Verbonden Léven

Lc.6,1-5 (5/09/2020)

Eens ging Jezus op een sabbat door korenvelden en om te eten plukten zijn leerlingen aren, die ze met hun handen uitwreven.
Sommige Farizeeën vroegen: 'Waarom doen jullie iets dat op sabbat niet mag?'
Jezus gaf hun ten antwoord: 'Heb je dan niet gelezen wat David deed, toen hij en zijn metgezellen honger kregen?'
Hoe hij het huis van God binnenging, de toonbroden nam en opat en er ook van gaf aan zijn metgezellen, terwijl toch alleen de priesters daarvan mogen eten?'
En hij voegde er aan toe: 'De Mensenzoon is Heer van de sabbat.'

Hier zien we één van die voorvallen waarom ‘Jezus en zijn clubje’ wel eens als flierefluiters werden afgeschilderd.
God eren, moest je doen op sabbat, niet werken, ook niet als dat even vrolijk in je opkwam om toch maar wat aren te plukken.

════

> **JOUW OPDRACHTEN**:
a – Wie mochten volgens Jezus in het fragment over de sabbat in de korenvelden van de toonbroden eten?
b – Schrijf de overdenking over Jezus en de sabbat verder, te beginnen na de laatste zin.

> **AANGELEVERD MATERIAAL**:

════

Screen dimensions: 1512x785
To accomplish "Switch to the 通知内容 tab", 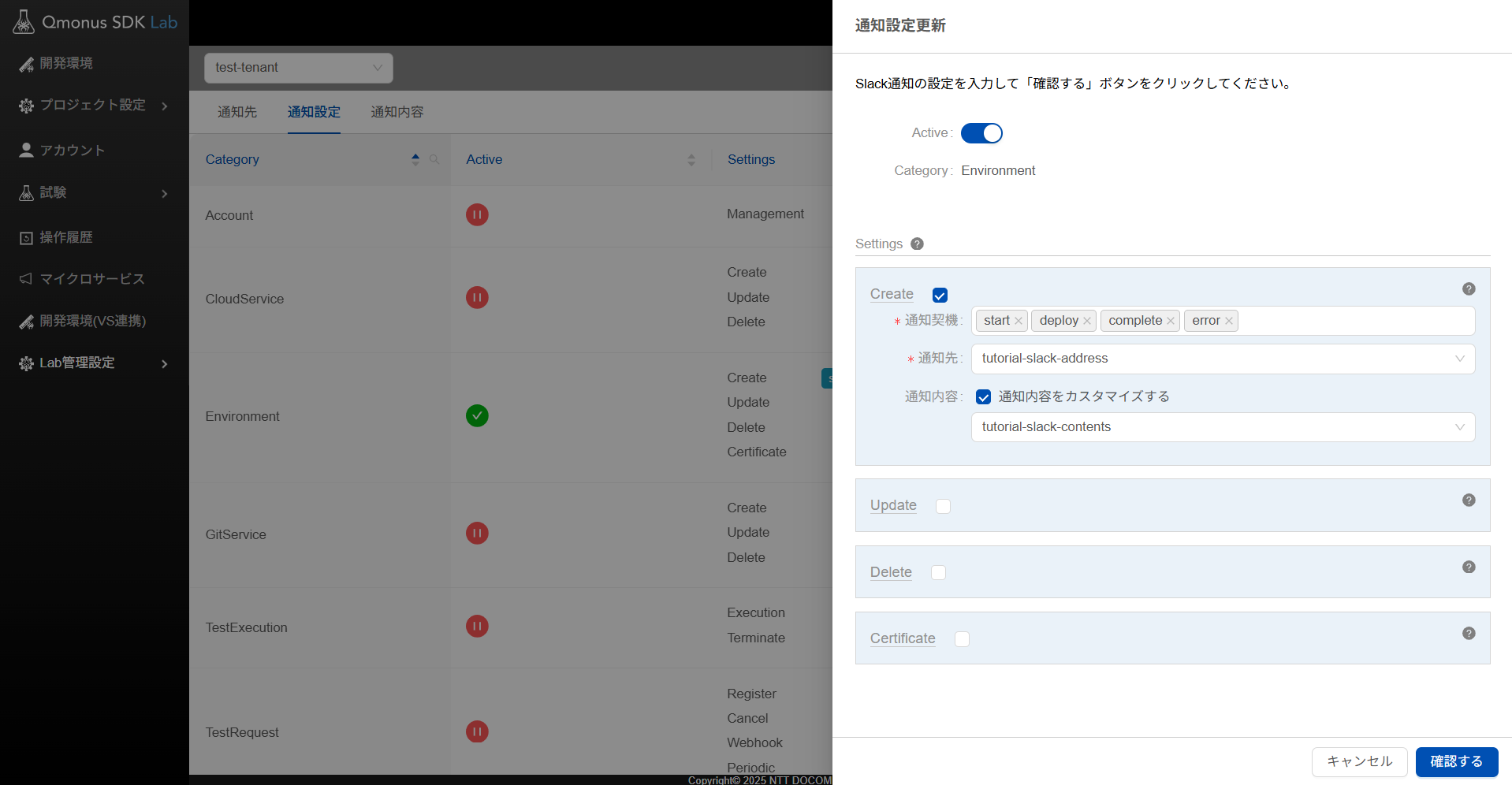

════

> **VERWACHTE ANTWOORDEN**:
a – Alleen de priesters.

b –
Als je beter kijkt en echt probeert te peilen waar het Jezus om gaat, dan wordt toch al snel duidelijk dat dit ‘vrolijk tafereeltje’
helemaal geen losbandigheid is en ook niet zomaar een ‘doen wat ik wil’. Het toont een ‘vrijheid’, ja, maar géén ‘vrijblijvendheid’.
Jezus’ vrijheid (dus ook voor ons als Christen te betrachten) is er een van zó geworteld te zijn en zó zich te focussen op de kern van de zaak,
dat hij zich door niets meer laat belemmeren om te doen wat hij moet doen.
De sabbat is er niet om de sabbat zelf, maar om G-d te eren. Daar was Jezus het volmondig met de Joden over eens!
Maar dat kun je óók vanuit je honger, én je vrolijkheid, én je … (Vul maar in!)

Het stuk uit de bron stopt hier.